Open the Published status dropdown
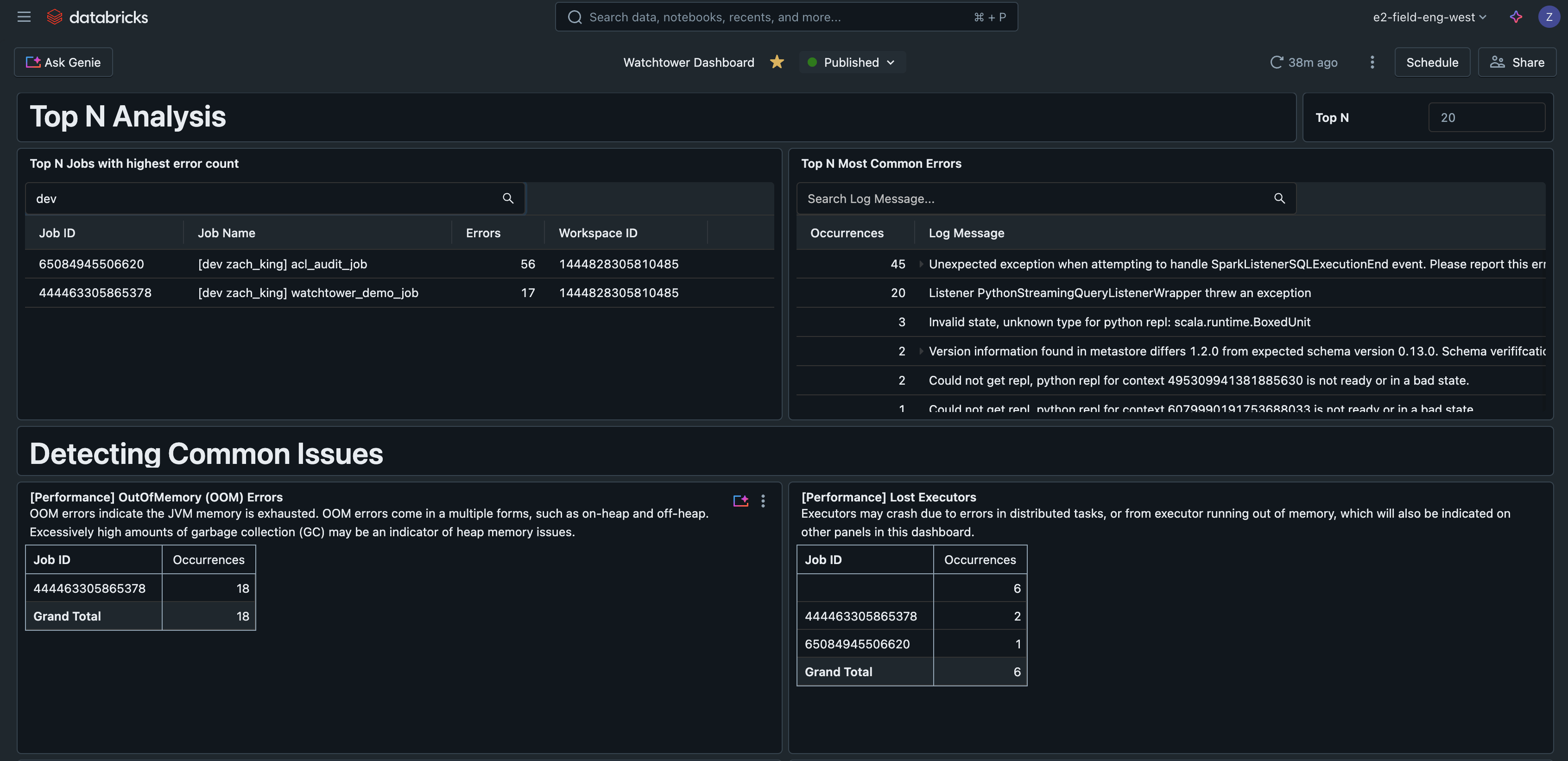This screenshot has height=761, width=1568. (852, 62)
☆ ☆ ☆ ☆
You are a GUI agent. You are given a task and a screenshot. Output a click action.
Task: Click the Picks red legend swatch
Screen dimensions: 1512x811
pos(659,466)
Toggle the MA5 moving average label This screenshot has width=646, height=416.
☆ ☆ ☆ ☆
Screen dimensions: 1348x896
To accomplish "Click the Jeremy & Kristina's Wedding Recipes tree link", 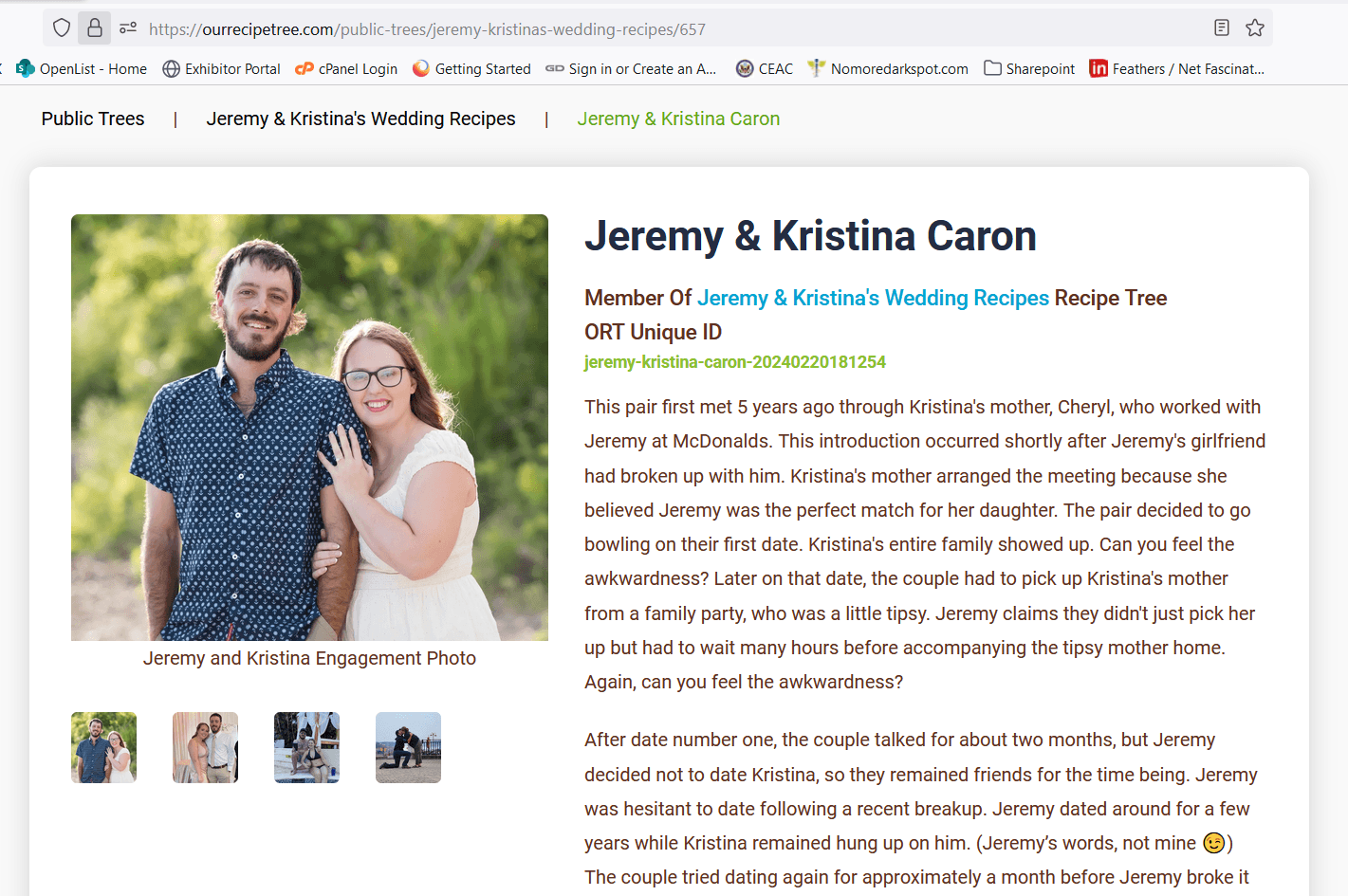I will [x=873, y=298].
☆ ☆ ☆ ☆
TASK
Go through the data above and copy out every line that contains the word "dimensions".

OUTPUT
Screen dimensions: 1512x811
Screen dimensions: 1348x896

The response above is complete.